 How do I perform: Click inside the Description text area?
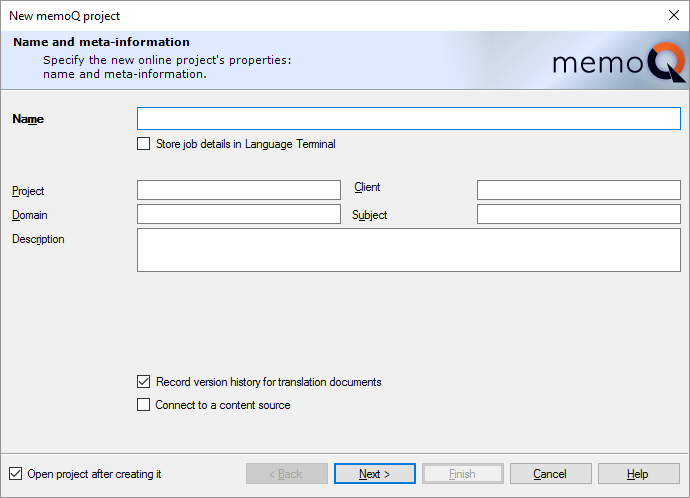(x=409, y=250)
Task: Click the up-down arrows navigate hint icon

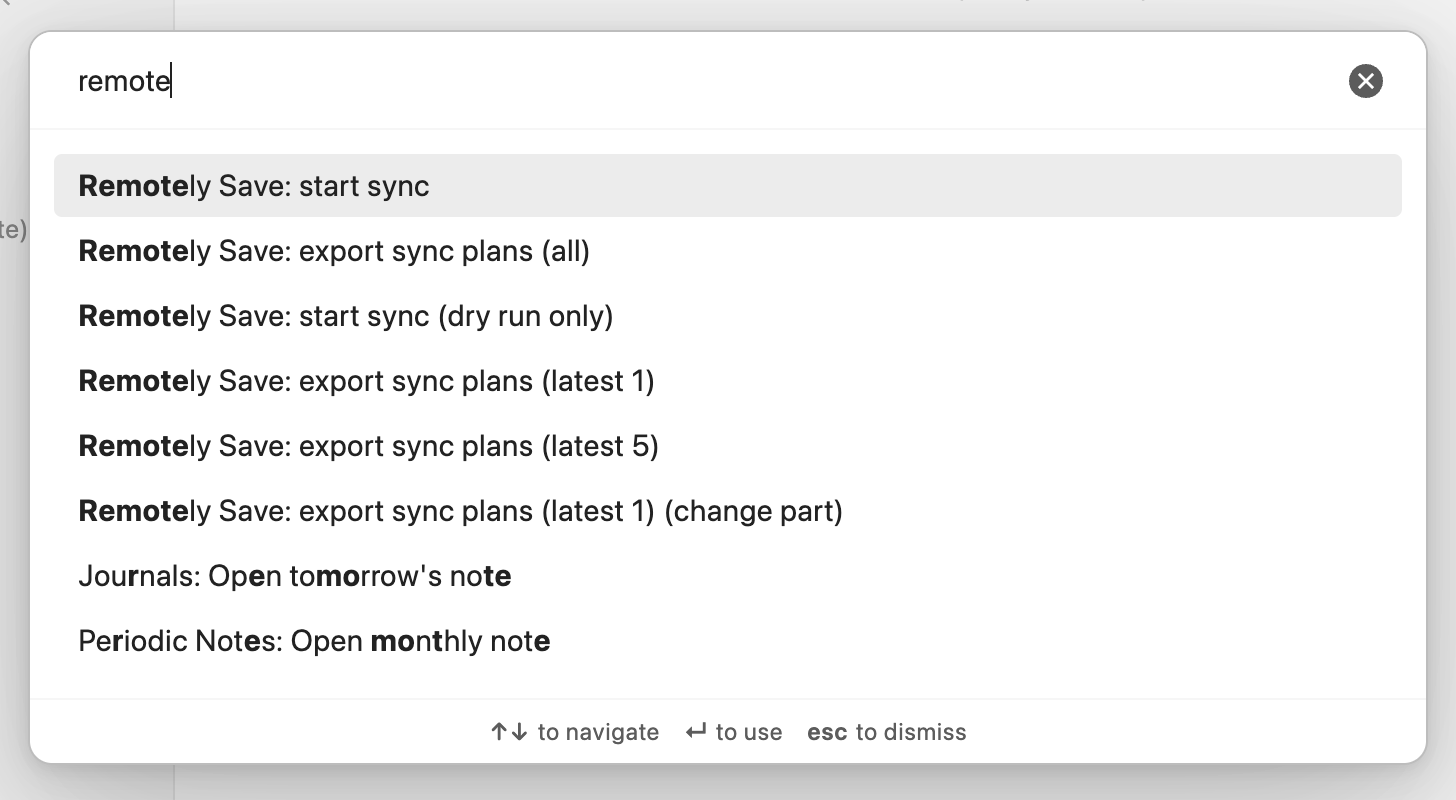Action: pyautogui.click(x=508, y=732)
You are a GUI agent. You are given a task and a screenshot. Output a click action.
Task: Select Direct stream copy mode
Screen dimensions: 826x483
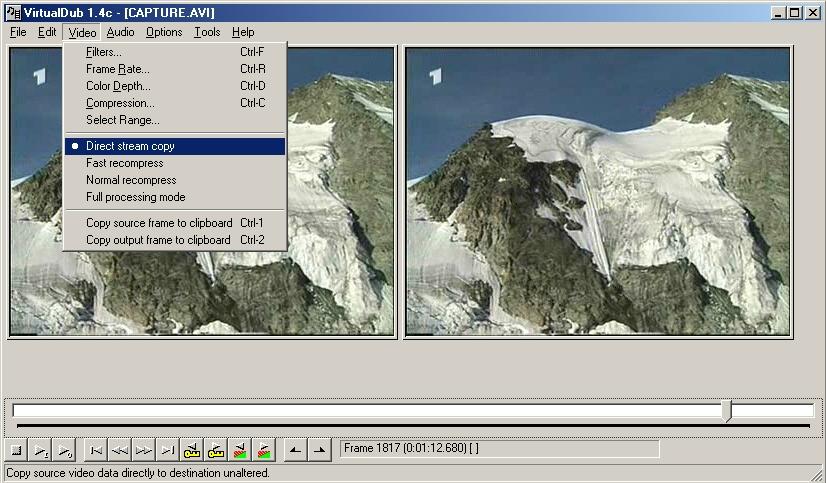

• **TASK PROMPT**
Repeat all of the material above word for word, leaving out the pictures.

• **SOLUTION FOR THIS TASK**
 How do I perform: Click inside the Description text area?
(x=409, y=250)
Task: Click the up-down arrows navigate hint icon

Action: pyautogui.click(x=508, y=732)
You are a GUI agent. You are given a task and a screenshot. Output a click action.
Task: Select Direct stream copy mode
Screen dimensions: 826x483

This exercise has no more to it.